Казалось бы, какое нам дело до того, давно или недавно сбрил себе усы слуга? И почему так важно, что он «тихий и тучный»? Или, если угодно, вот еще пример (из третьей главки): «Слепцов взял из рук сторожа лампу с жестяным рефлектором». Какое отношение к горю Слепцова имеет «жестяной рефлектор»? Или усы?

Мало того, что никакого: эта вызывающе немотивированная цепкость внимания раздражает своим желанием ничего не пропустить – то есть уравнять важное с неважным, Слепцова с Иваном, Ивана с лампой. Следовательно, все это имеет отношение к горю Слепцова – но вовсе не является тем отношением, на которое рассчитывает читатель, привыкший к «нормальной» художественной и житейской логике. Перед нами какая-то другая логика, реализованная в других отношениях. Зрительная, слуховая, осязательная, чувственная жадность к миру вещей (наряду с равнодушием к миру идей и концепций), желание ничего не пропустить и все назвать, зафиксировать, запечатлеть (и при этом специально пропустить «умные вещи»), конечно, не случайны. Сознание повествователя, словно зеркало или рефлектор (буквальные образы рассказа), отражает попавшие в пределы его досягаемости объекты. Отражается внешний ряд, а не то, что стоит за ним (в данном случае за ним пока обнаружить ничего не удается, обнаруживает себя пустота). Может быть, это и есть то самое чистое, безыдейное и, следовательно, бессодержательное искусство с его «иной» логикой: искусство, несомненно, присутствует, а содержательность при этом отсутствует?
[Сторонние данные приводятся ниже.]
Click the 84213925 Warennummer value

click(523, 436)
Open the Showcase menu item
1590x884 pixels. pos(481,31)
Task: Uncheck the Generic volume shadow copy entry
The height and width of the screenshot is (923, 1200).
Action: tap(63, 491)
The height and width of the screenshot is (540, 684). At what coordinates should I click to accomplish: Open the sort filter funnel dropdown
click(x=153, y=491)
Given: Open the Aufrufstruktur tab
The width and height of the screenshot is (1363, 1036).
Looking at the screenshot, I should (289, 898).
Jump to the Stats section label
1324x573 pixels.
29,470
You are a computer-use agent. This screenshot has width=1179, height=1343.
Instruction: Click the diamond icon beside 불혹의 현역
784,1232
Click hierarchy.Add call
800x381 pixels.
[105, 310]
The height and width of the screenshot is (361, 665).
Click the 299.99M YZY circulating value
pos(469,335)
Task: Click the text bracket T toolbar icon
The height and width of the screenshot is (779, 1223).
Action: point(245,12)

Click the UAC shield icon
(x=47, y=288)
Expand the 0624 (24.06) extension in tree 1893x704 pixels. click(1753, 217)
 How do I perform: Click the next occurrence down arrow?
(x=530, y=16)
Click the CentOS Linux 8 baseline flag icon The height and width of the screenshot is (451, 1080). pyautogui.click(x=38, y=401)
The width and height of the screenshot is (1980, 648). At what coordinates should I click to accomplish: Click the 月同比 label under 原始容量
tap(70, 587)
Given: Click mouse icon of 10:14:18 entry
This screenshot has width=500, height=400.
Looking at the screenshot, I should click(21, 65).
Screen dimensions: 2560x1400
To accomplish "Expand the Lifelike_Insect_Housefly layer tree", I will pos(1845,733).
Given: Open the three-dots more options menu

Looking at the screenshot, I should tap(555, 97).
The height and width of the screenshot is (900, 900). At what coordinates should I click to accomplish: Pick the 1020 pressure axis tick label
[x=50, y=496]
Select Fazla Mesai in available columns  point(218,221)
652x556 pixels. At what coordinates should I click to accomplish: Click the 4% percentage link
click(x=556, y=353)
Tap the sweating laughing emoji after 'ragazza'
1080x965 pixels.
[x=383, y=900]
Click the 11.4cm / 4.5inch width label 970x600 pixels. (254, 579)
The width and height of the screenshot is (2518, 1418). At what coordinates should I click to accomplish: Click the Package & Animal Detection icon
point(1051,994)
Проверим наши наблюдения дальше. Во второй главке творится что-то невообразимое. Немного в мировой литературе найдется страниц, так изысканно поэтизирующих заурядную материальность мира, так тонко воплощающих эстетическое торжество зрения и слуха: «Когда на следующее утро, после ночи, прошедшей в мелких нелепых снах, вовсе не относящихся к его горю (горе горем – а сны снами: сны вовсе не являются отражением душевных процессов, что является свидетельством восхитительного рассогласования, художественным подтверждением той «истины», того содержания, что ни одно содержание не определяет другое содержание, все как-то существует само по себе, бессодержательно – А.А.), Слепцов вышел на холодную веранду, так весело выстрелила под ногой половица и на бледную лавку легли райскими ромбами отраженья цветных стекол. Дверь поддалась не сразу, затем сладко хрустнула, и в лицо ударил блистательный мороз. Песком, будто рыжей корицей, усыпан был ледок, облепивший ступени крыльца, а с выступа крыши, остриями вниз, свисали толстые сосули, сквозящие зеленоватой синевой. Сугробы подступали к самым окнам флигеля, плотно держали в морозных тисках оглушенное деревянное строеньице. Перед крыльцом чуть вздувались над гладким снегом белые купола клумб, а дальше сиял высокий парк, где каждый черный сучок окаймлен был серебром и елки поджимали зеленые лапы под пухлым и сверкающим грузом».